Submitting New High Scores with PHP

I also had to find a way to allow users to submit high scores. Again, JavaScript cannot directly access databases. However, PHP scripts can. I wrote a PHP file which receives a game title, a user name, and a score via POST and inserts a new score into the database. The JavaScript code of the game must be able to post data to the PHP file. A simple way to do this is to create a hidden HTML form with hidden values. The hidden values can be set with JavaScript. The form can then be submitted with JavaScript when the player presses the "Submit Score" button in the game. Below is HTML for such a hidden form:

<form id="submitScoreForm" action="scoreSubmit.php" method="post" style="display: none;"> <input id="gameName" type="hidden" name=" gameName "> <br><br> <input id="userName" type="hidden" name=" userName "> <br><br> <input id="userScore" type="hidden" name="userScore"> <br><br> </form>

The JavaScript I used to submit a value to the PHP file is also straight forward.

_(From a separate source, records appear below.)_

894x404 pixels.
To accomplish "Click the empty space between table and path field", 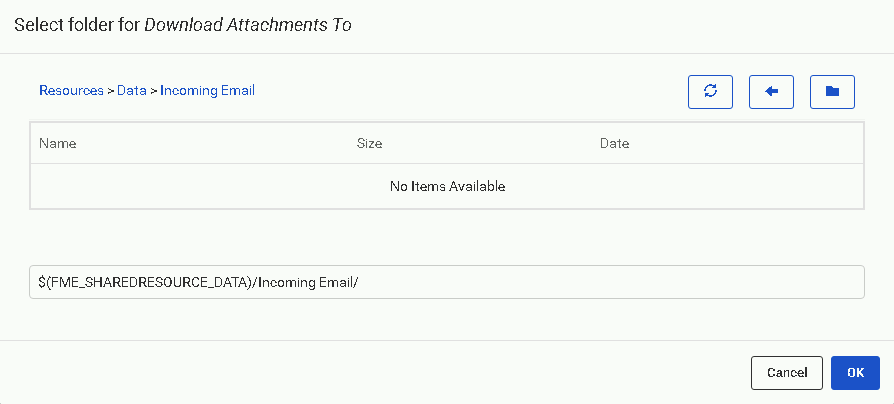I will pyautogui.click(x=446, y=237).
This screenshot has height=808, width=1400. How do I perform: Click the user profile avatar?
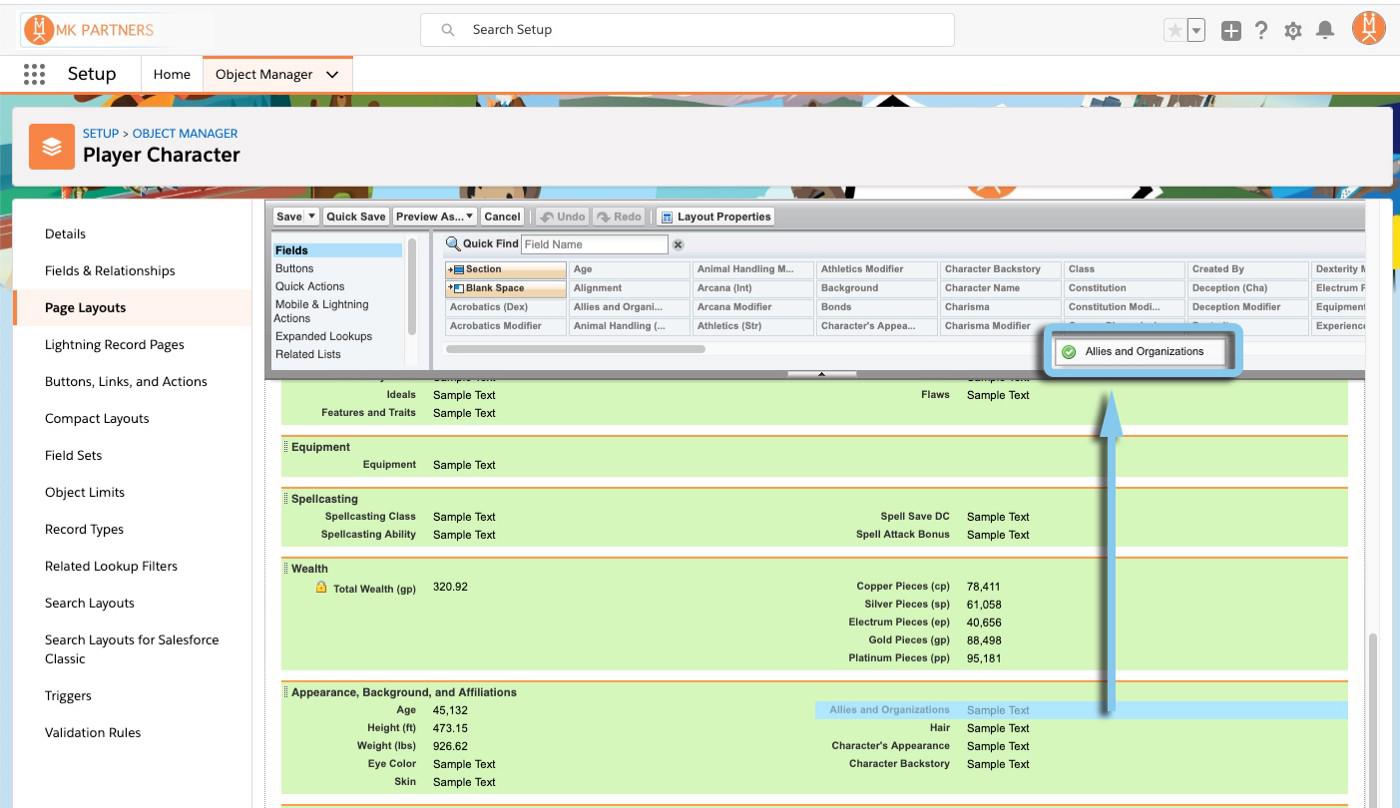[1368, 30]
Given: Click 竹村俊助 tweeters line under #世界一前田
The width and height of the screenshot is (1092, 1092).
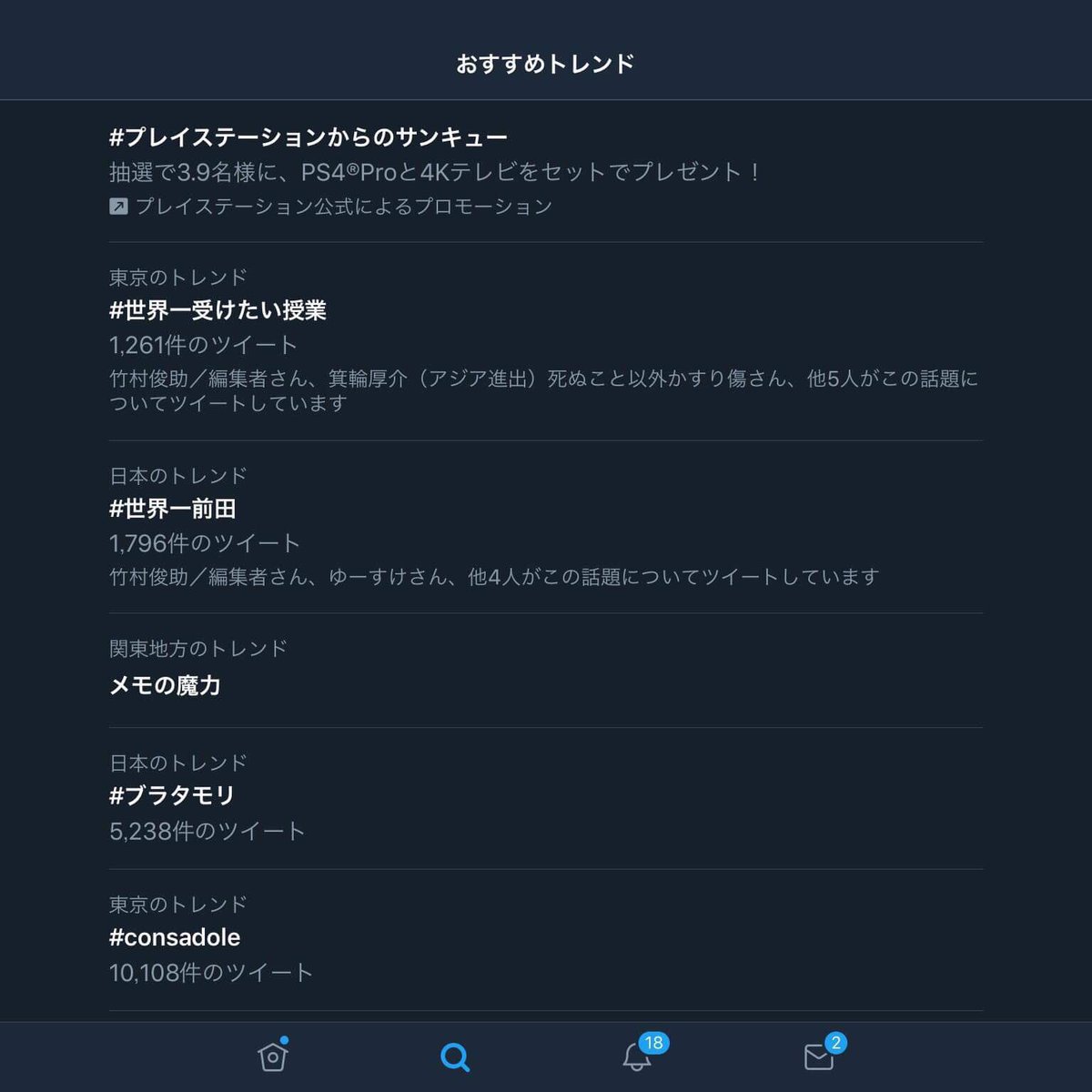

function submitScoreToDatabase() { //Set hidden fields in submit form document.getElementById('gameName').value = "avoid_the_shapes"; document.getElementById('userName').value = this.nameString; document.getElementById('userScore').value = score; //Submit score to PHP file document.getElementById('submitScoreForm').submit(); }

When the JavaScript submits the score, it is posted to scoreSubmit.php. Some of the PHP code I used in scoreSubmit.php is below:

<?php $field_game = $_POST['gameName']; $field_user = $_POST['userName']; $field_score = $_POST['scoreScore']; $db=mysqli_connect("database host","username", "password","database_name"); // Check connection if (!mysqli_connect_errno($db)) { //Insert new score into table $query = "INSERT INTO GameHighScore VALUES('$field_game', '$field_user', $field_score)"; $result = mysqli_query($db, $query); //Close database connection mysqli_close($db); } ?> <!-- Redirect player back to game --> <script language="javascript" type="text/javascript"> window.location = 'index.html'; </script>

Security Flaws

There are quite a few security issues that come up with this kind of database. The most notable issue is SQL injection. The player may use his web browser's developer console to modify the values which are submitted to the PHP files. If not filtered properly, the player may be able to get their own SQL commands to execute on the database, which is obviously a bad thing. There are a few different approaches to handling this, but it is very easy to get it wrong. In order to avoid misleading others, I will not discuss how to approach this problem. Also note that I omitted the parts of my PHP which handle security.